- **Extract provided**

- Naduvannur Location in Kerala, India Naduvannur Naduvannur (India)
- Coordinates: 11°29′0″N 75°46′0″E﻿ / ﻿11.48333°N 75.76667°E
- Country: India
- State: Kerala
- District: Kozhikode

Government
- • Type: Panchyath

Population (2011)
- • Total: 25,979

Languages
- • Official: Malayalam, English
- Time zone: UTC+5:30 (IST)
- PIN: 673614
- Vehicle registration: KL-77(Perambra SRTO)
- Nearest city: Kozhikode
- Lok Sabha constituency: Kozhikode
- State legislative Assembly constituency: Balussery

= Naduvannur =

Naduvannur is a Grama Panchayat and a census town in Kozhikode district in the state of Kerala, India. It lies at the center of the district. Naduvannur is part of Kozhikode Urban Agglomeration.
The name Naduvannur denotes that it was the center of the territory of Kurumbranad. 'Nadu' means center, and ur (oor) means place.

Naduvannur is well connected with nearby towns. PUKC road ( SH38) connecting Puthiyangadi to Chovva passes through here. Regular bus services are available from Kozhikode, Perambra, Koyilandy, Balussery and Meppayur. Kozhikode is the nearest city. Other nearby towns include Koyilandy, Balussery and Perambra.

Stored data
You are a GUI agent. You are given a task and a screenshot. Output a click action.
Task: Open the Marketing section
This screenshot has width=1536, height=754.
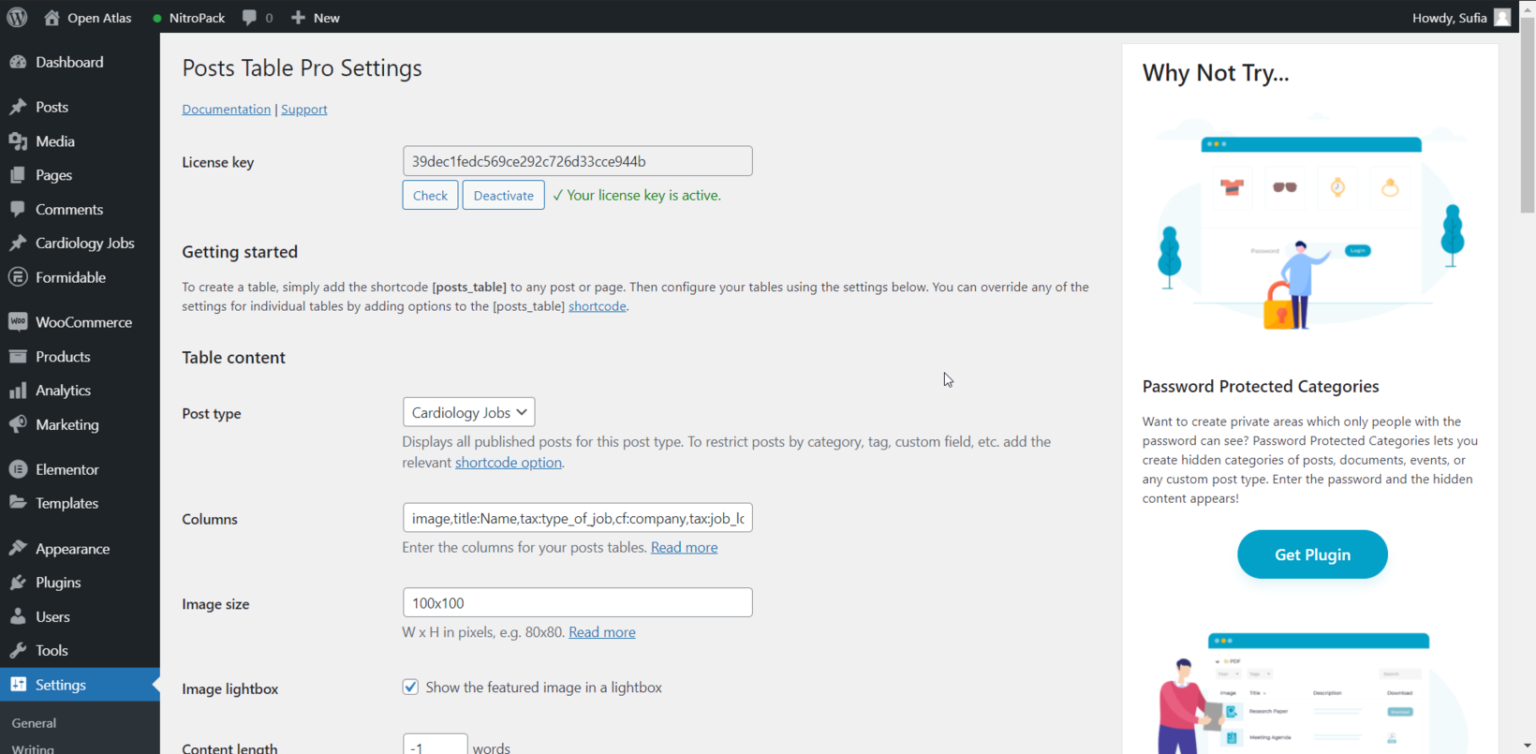(67, 424)
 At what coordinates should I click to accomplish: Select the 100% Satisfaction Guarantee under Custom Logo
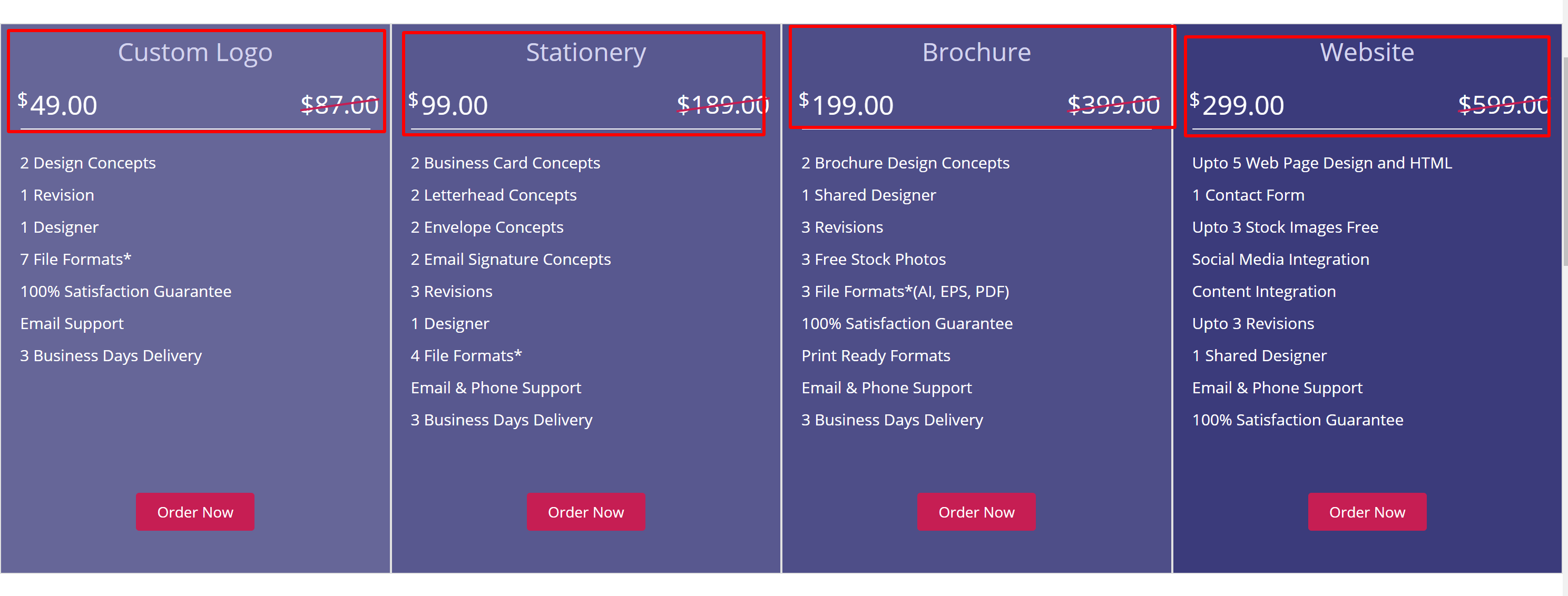(125, 291)
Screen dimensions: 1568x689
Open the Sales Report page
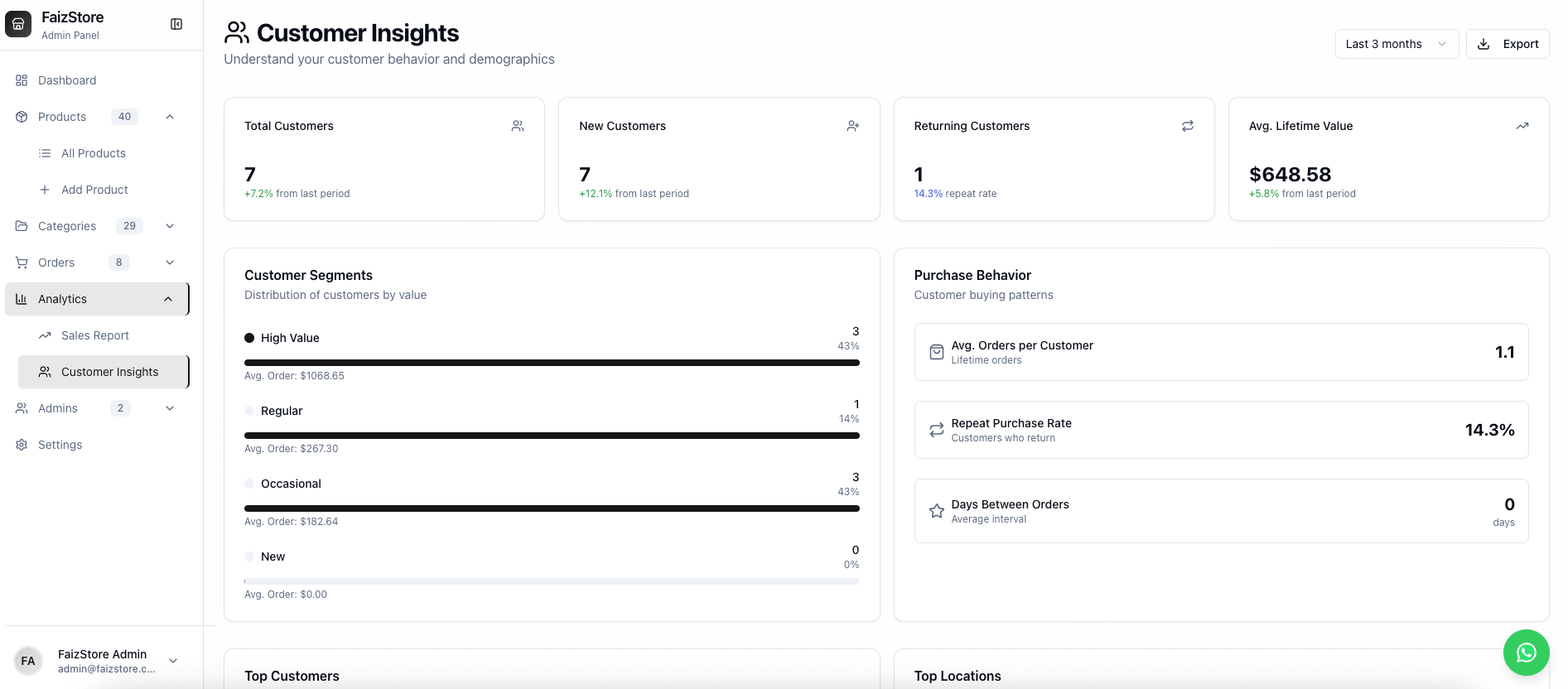tap(95, 335)
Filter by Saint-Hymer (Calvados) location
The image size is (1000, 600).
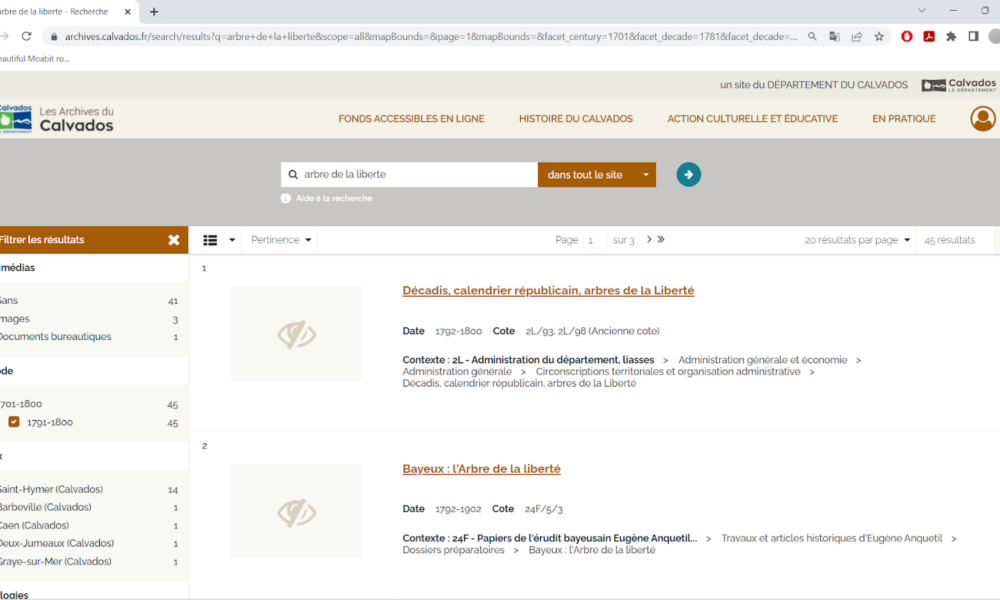[x=51, y=489]
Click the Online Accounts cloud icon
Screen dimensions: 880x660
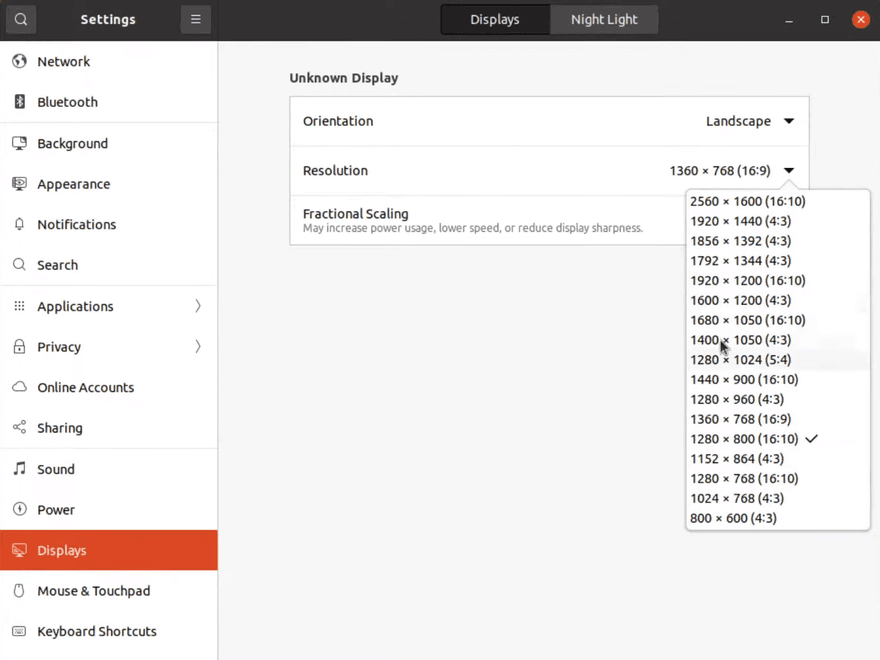(19, 388)
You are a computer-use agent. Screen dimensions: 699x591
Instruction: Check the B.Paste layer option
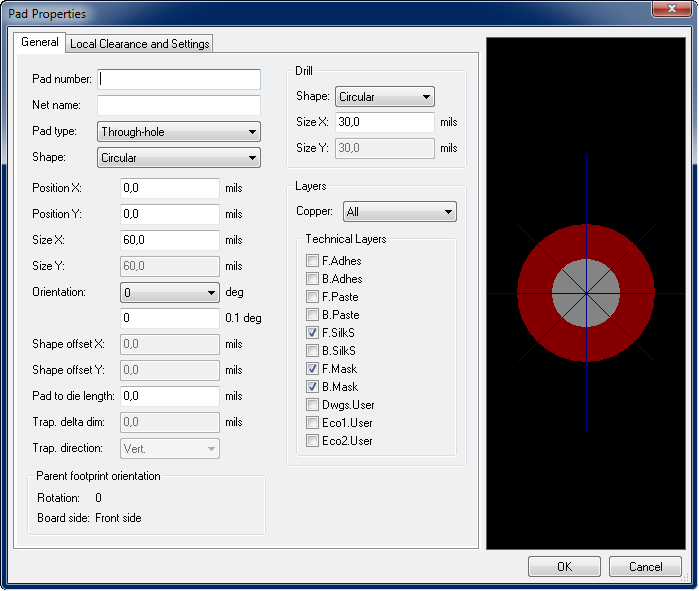314,315
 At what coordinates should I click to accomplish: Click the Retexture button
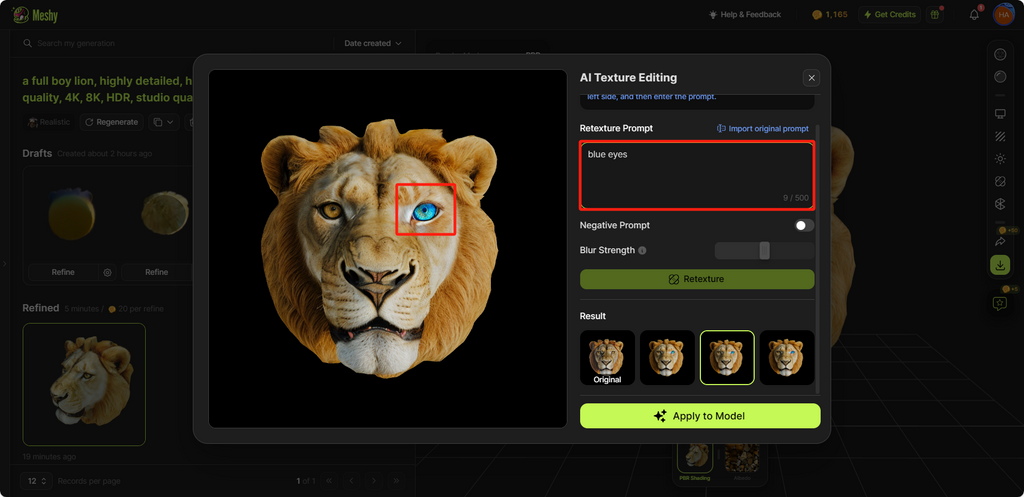pyautogui.click(x=697, y=279)

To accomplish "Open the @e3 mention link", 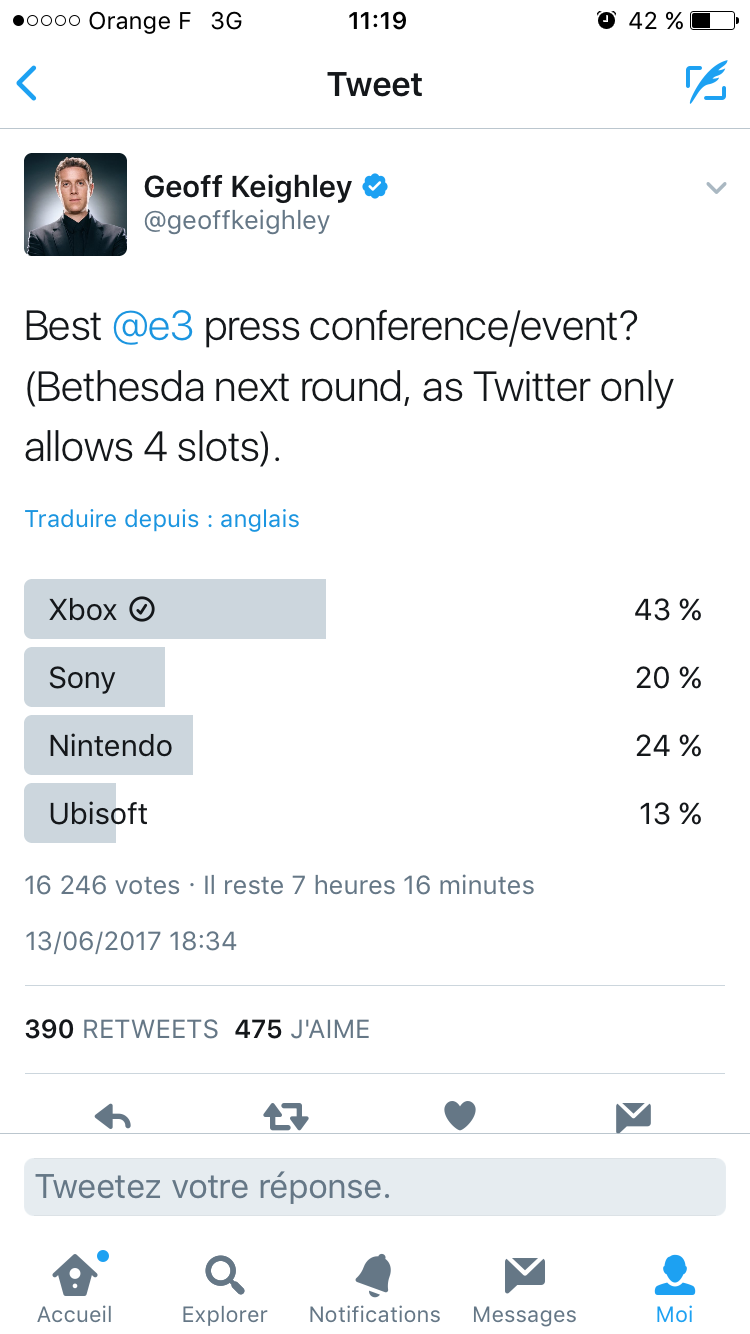I will pyautogui.click(x=153, y=327).
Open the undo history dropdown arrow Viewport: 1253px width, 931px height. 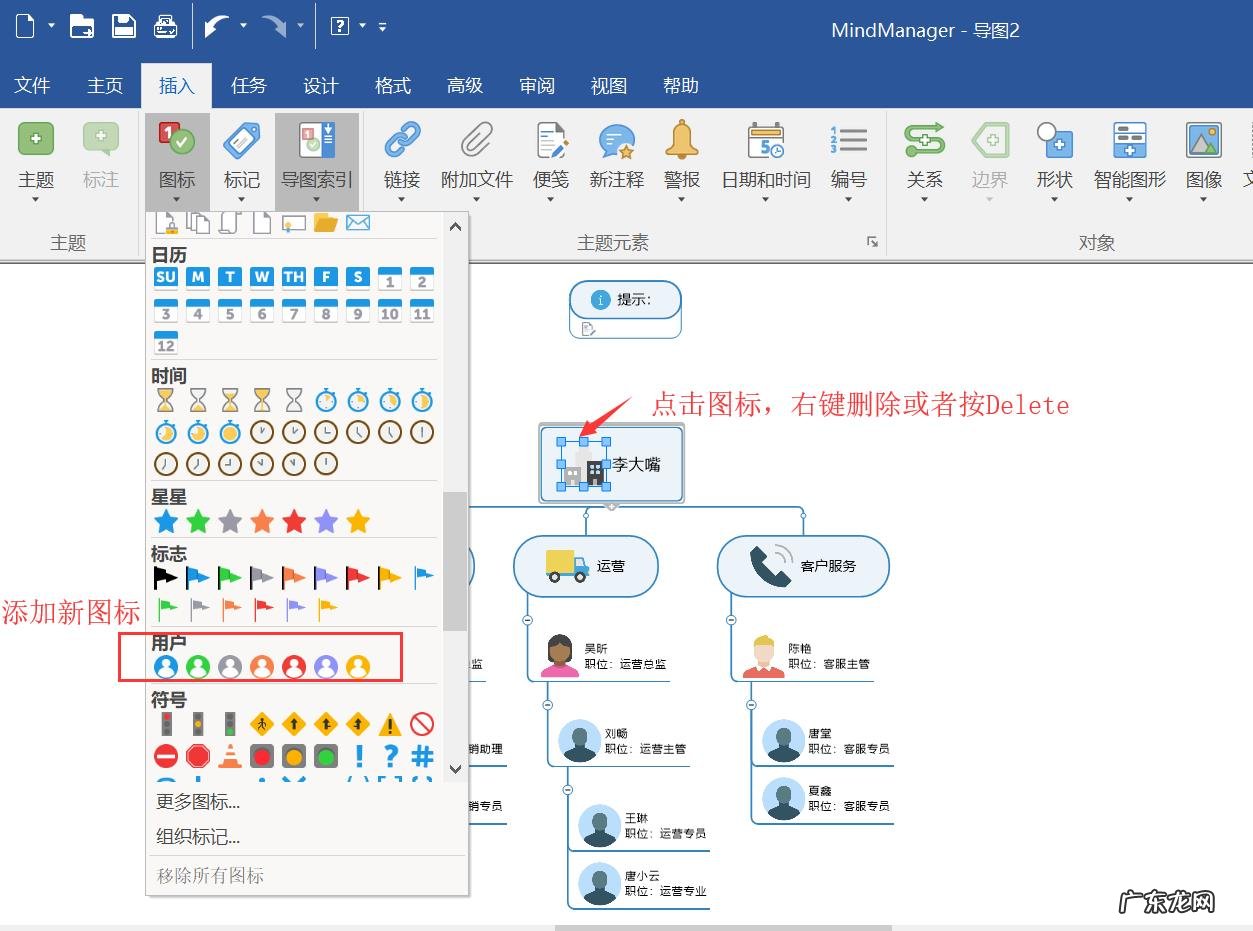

- **Work instruction A**
From the Naduvannur article, list every place from which regular bus services to Naduvannur are available.
- **Work instruction B**
According to the Naduvannur article, what does the word "Nadu" mean?
The stored data comes from a different source than the Naduvannur article.

- **Response A**
Kozhikode, Perambra, Koyilandy, Balussery, Meppayur

- **Response B**
"Nadu" means center.